BEGIN

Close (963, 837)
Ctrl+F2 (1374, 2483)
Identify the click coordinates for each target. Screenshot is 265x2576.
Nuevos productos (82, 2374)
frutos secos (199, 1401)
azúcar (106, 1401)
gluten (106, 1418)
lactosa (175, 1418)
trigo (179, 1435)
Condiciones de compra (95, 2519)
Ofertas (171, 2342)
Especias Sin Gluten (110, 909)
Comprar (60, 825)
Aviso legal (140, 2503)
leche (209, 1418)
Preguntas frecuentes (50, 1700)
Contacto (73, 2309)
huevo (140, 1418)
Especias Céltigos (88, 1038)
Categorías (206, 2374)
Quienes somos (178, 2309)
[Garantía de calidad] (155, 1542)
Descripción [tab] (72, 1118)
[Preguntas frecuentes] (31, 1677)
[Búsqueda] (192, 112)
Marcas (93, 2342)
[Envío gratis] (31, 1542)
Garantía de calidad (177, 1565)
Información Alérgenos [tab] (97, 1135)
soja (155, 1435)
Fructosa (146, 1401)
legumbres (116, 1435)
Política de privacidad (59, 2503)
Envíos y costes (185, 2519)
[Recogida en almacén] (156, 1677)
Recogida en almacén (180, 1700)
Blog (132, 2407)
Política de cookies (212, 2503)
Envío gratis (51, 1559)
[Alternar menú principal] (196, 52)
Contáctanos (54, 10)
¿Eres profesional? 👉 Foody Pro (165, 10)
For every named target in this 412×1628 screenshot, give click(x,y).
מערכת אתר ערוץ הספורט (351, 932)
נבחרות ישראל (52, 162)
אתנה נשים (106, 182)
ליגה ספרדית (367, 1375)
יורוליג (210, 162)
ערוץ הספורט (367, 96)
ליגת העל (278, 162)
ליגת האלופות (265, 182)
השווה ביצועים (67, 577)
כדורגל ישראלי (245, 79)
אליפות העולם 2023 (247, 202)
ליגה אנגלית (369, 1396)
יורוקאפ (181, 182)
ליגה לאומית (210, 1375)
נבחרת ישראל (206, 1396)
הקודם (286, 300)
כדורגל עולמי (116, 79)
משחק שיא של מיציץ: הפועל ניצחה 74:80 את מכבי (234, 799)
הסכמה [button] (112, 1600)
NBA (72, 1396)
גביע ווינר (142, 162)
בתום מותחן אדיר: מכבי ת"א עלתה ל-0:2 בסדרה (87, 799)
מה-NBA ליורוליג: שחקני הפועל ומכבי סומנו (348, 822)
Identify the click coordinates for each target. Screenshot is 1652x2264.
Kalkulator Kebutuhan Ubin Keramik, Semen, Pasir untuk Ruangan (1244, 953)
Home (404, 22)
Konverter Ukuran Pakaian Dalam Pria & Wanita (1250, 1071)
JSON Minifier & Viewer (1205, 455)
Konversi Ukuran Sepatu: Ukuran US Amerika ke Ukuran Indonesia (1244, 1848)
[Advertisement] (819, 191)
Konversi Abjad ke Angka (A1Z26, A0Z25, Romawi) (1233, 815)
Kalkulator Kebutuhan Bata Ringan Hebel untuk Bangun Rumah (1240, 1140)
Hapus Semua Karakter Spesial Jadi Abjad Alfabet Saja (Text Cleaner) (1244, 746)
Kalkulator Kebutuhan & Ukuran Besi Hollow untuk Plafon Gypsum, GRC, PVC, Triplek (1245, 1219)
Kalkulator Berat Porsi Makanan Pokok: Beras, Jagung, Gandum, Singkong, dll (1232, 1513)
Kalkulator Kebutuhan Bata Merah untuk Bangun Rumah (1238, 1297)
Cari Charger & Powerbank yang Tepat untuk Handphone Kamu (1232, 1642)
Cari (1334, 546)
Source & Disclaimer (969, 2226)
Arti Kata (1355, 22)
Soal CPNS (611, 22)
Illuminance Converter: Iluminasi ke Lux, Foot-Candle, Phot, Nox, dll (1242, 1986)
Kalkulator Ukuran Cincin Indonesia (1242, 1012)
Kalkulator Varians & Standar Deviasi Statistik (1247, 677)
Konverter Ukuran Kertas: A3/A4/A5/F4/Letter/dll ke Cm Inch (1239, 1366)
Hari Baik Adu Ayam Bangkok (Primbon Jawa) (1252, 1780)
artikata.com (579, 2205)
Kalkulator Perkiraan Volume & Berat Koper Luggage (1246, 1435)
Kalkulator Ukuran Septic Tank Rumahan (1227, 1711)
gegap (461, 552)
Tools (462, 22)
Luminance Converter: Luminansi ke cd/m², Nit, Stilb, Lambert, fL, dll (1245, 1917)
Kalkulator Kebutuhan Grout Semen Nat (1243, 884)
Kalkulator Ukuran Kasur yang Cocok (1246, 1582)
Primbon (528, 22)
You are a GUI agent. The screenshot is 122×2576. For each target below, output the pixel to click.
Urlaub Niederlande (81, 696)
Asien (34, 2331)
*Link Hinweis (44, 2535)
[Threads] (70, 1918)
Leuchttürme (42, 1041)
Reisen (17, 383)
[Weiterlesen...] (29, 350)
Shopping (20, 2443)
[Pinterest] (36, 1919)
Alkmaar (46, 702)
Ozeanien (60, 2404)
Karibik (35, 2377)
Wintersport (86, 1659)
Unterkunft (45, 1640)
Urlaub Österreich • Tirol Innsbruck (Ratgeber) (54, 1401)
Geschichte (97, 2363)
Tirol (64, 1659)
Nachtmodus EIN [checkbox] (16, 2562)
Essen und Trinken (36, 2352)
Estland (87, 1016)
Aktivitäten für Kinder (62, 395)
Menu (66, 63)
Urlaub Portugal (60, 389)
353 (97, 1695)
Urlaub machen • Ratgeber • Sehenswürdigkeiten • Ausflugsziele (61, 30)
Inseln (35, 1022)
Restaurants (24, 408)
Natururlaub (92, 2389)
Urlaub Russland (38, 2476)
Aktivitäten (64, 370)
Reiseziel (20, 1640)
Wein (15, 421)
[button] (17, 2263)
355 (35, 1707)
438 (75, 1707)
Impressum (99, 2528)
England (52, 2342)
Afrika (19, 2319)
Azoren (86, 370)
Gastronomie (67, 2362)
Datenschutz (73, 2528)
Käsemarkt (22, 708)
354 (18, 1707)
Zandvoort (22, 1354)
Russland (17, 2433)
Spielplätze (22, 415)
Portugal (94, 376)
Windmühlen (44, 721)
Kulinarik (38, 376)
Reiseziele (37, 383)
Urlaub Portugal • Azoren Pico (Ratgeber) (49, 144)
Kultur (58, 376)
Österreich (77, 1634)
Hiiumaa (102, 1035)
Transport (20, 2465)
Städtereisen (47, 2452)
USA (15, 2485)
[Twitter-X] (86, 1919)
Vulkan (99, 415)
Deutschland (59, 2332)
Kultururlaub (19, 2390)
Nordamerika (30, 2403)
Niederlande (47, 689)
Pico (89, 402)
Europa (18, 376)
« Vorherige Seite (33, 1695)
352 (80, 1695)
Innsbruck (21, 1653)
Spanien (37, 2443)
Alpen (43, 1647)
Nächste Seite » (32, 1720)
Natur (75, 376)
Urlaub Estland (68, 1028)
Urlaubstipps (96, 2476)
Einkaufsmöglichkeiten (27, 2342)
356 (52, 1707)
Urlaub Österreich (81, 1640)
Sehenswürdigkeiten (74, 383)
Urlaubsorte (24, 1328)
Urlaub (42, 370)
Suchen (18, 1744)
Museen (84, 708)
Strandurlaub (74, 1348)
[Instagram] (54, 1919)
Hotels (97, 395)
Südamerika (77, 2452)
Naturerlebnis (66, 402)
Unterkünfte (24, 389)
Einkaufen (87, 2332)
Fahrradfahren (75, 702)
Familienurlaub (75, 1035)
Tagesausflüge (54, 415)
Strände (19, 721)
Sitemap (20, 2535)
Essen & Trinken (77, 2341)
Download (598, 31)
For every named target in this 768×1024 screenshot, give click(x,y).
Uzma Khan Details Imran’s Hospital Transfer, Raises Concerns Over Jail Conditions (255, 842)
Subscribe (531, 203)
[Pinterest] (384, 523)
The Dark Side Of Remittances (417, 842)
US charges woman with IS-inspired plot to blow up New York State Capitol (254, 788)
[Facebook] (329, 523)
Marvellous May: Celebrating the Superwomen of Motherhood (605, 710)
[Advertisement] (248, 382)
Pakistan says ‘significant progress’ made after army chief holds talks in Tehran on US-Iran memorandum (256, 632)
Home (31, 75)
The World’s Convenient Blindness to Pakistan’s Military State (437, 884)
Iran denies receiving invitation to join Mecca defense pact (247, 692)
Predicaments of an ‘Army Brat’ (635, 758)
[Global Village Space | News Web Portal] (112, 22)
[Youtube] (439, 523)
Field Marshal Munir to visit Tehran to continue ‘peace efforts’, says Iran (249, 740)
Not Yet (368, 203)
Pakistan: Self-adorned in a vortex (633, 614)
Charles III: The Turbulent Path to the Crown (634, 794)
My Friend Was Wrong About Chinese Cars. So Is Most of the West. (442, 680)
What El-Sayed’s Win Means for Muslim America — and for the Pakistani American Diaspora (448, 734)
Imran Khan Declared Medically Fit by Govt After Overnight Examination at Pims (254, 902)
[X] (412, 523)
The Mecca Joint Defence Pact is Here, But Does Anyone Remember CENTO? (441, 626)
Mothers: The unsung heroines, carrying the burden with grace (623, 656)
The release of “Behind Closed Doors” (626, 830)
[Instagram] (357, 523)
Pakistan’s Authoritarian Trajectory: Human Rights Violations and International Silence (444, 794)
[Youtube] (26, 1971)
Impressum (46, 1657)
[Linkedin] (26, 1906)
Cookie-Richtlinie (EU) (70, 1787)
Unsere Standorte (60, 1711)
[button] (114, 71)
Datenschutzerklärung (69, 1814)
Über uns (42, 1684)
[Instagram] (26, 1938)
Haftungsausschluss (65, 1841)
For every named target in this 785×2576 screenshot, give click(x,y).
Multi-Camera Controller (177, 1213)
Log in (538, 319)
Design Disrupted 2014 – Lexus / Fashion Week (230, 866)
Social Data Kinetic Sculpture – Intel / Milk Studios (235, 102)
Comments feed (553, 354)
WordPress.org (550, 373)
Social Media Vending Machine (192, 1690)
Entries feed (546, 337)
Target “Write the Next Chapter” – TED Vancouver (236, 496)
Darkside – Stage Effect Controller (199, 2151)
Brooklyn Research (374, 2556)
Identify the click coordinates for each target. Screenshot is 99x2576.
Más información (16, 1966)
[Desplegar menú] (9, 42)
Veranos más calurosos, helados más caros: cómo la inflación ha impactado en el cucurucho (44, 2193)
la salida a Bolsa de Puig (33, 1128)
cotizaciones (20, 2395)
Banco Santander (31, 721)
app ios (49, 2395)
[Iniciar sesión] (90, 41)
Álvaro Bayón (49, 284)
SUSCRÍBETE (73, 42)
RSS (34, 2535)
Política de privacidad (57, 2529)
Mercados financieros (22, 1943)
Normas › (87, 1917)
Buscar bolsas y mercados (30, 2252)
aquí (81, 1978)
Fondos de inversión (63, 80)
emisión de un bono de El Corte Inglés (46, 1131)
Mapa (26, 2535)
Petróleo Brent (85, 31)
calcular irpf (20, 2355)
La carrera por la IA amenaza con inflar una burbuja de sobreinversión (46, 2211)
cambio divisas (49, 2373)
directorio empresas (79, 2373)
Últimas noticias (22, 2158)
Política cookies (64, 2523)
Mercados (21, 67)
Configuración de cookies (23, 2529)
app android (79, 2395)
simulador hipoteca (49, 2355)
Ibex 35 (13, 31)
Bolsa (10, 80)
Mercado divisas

END

Work to be completed:
Reproduce, exactly as they stand in the data above, the lines from the one that holds "[Envío gratis] (31, 1542)" to the one that holds "יורוקאפ (181, 182)", inclusive.

Exercise output:
[Envío gratis] (31, 1542)
Garantía de calidad (177, 1565)
Información Alérgenos [tab] (97, 1135)
soja (155, 1435)
Fructosa (146, 1401)
legumbres (116, 1435)
Política de privacidad (59, 2503)
Envíos y costes (185, 2519)
[Recogida en almacén] (156, 1677)
Recogida en almacén (180, 1700)
Blog (132, 2407)
Política de cookies (212, 2503)
Envío gratis (51, 1559)
[Alternar menú principal] (196, 52)
Contáctanos (54, 10)
¿Eres profesional? 👉 Foody Pro (165, 10)
For every named target in this 412×1628 screenshot, give click(x,y).
מערכת אתר ערוץ הספורט (351, 932)
נבחרות ישראל (52, 162)
אתנה נשים (106, 182)
ליגה ספרדית (367, 1375)
יורוליג (210, 162)
ערוץ הספורט (367, 96)
ליגת העל (278, 162)
ליגת האלופות (265, 182)
השווה ביצועים (67, 577)
כדורגל ישראלי (245, 79)
אליפות העולם 2023 (247, 202)
ליגה אנגלית (369, 1396)
יורוקאפ (181, 182)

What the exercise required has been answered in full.